> [TASK TO COMPLETE]:
Rewrite the records starting with the line that contains "has height=795, width=1705." and going on through the end, changing "grid-view-icon" to "list-view-icon" and leaving everything else as it is.

> [INFORMATION GIVEN]:
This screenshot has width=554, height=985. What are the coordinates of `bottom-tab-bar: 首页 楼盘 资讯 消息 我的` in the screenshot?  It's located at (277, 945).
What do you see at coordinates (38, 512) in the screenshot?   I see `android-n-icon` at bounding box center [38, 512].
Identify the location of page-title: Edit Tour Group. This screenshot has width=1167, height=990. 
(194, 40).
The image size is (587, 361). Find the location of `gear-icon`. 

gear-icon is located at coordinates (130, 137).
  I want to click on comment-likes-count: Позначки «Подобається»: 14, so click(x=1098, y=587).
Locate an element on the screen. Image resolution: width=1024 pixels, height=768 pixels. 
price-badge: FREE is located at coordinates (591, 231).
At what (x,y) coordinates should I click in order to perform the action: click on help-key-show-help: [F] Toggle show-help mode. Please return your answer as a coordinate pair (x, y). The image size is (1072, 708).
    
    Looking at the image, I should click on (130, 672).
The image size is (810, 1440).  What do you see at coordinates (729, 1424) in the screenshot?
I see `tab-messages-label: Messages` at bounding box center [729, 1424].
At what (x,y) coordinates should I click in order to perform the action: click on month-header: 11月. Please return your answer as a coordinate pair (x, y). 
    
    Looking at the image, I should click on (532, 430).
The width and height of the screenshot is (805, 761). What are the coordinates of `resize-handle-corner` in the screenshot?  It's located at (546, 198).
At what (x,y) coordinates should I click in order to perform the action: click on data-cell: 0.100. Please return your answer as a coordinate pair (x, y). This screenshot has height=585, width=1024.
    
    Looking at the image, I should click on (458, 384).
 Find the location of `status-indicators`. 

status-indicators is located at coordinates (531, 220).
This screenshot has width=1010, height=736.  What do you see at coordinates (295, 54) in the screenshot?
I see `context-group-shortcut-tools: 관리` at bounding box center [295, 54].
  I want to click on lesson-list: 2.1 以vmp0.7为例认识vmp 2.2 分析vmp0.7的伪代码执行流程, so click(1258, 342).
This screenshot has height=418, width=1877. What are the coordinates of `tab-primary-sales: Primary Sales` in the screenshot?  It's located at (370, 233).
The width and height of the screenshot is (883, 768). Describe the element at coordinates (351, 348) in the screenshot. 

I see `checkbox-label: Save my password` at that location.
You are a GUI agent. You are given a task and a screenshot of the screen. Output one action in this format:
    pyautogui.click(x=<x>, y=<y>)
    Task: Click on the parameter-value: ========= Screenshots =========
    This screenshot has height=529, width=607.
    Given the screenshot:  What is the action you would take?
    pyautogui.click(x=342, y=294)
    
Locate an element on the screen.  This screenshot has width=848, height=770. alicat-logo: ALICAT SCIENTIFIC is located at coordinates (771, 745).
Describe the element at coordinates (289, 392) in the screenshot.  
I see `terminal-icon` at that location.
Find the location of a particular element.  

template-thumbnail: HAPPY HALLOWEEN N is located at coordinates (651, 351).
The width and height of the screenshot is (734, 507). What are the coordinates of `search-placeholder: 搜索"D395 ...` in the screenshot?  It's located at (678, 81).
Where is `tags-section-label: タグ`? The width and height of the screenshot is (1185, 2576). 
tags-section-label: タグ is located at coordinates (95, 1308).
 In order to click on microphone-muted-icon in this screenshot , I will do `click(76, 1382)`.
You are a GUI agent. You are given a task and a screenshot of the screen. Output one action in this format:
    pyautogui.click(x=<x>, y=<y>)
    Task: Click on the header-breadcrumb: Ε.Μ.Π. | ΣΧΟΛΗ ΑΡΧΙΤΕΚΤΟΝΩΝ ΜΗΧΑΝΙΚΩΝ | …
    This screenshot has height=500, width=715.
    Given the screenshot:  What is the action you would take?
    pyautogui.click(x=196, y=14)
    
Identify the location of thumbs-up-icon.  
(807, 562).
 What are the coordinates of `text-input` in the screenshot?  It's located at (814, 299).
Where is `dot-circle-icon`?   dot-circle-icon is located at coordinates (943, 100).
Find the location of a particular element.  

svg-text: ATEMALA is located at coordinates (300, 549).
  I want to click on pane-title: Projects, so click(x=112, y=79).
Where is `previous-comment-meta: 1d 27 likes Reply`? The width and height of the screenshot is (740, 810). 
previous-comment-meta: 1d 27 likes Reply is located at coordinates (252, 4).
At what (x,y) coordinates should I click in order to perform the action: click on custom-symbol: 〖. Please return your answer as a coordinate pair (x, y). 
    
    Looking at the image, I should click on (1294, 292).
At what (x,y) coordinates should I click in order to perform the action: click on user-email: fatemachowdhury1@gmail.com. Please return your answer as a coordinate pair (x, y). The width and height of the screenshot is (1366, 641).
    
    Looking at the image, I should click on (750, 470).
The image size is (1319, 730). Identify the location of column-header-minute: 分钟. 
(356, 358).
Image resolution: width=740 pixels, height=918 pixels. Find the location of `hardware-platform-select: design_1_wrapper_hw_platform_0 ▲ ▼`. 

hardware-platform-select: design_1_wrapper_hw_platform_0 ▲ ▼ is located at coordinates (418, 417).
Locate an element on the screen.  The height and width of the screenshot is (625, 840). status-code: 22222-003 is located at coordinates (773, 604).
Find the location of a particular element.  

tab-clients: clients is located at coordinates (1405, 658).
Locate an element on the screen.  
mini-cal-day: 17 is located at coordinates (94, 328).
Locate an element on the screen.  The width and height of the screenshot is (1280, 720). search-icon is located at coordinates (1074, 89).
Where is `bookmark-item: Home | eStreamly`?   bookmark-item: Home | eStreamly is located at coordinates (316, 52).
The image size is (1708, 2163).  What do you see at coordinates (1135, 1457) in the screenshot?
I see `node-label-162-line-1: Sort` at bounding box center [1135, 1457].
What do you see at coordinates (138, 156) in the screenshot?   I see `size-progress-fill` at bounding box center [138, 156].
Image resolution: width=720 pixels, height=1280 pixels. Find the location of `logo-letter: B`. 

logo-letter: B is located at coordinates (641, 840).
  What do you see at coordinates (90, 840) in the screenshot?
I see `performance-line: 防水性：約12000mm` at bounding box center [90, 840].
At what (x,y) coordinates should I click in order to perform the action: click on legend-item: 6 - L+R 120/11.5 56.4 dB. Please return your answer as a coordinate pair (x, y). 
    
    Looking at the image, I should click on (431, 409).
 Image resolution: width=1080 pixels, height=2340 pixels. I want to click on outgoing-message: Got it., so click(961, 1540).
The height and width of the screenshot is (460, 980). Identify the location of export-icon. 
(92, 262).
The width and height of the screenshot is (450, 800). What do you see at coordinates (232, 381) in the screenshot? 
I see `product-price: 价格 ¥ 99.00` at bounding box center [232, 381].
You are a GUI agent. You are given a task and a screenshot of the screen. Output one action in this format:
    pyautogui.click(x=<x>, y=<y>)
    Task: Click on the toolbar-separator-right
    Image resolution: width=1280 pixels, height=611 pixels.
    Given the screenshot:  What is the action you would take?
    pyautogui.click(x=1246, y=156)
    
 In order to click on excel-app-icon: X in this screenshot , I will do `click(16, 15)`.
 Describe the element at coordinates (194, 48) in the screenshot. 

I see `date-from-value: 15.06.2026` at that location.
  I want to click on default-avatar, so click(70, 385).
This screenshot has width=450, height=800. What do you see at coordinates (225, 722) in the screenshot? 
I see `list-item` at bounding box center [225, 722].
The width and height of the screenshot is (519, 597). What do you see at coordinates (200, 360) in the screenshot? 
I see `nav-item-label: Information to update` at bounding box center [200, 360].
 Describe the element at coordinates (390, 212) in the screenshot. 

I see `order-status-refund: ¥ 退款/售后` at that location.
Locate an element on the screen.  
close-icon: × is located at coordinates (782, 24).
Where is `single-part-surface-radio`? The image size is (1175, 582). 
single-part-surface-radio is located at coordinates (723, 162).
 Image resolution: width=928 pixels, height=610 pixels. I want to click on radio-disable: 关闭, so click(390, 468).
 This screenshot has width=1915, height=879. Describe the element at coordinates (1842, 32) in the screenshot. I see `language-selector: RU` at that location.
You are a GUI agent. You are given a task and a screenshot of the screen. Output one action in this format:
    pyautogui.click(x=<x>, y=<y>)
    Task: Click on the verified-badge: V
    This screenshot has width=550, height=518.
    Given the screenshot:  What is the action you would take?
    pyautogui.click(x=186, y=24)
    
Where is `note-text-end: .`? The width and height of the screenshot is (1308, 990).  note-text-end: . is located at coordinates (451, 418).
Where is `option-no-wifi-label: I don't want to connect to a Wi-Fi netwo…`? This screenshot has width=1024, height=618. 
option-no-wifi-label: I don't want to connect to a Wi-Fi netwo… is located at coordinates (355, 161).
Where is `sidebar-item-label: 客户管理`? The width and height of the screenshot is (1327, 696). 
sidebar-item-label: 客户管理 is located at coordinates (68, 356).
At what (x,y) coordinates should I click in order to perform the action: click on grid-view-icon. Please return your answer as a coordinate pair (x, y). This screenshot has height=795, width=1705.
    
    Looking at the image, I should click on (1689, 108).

> [RESULT OF THE EXERCISE]:
At what (x,y) coordinates should I click in order to perform the action: click on list-view-icon. Please return your answer as a coordinate pair (x, y). This screenshot has height=795, width=1705.
    
    Looking at the image, I should click on (1689, 108).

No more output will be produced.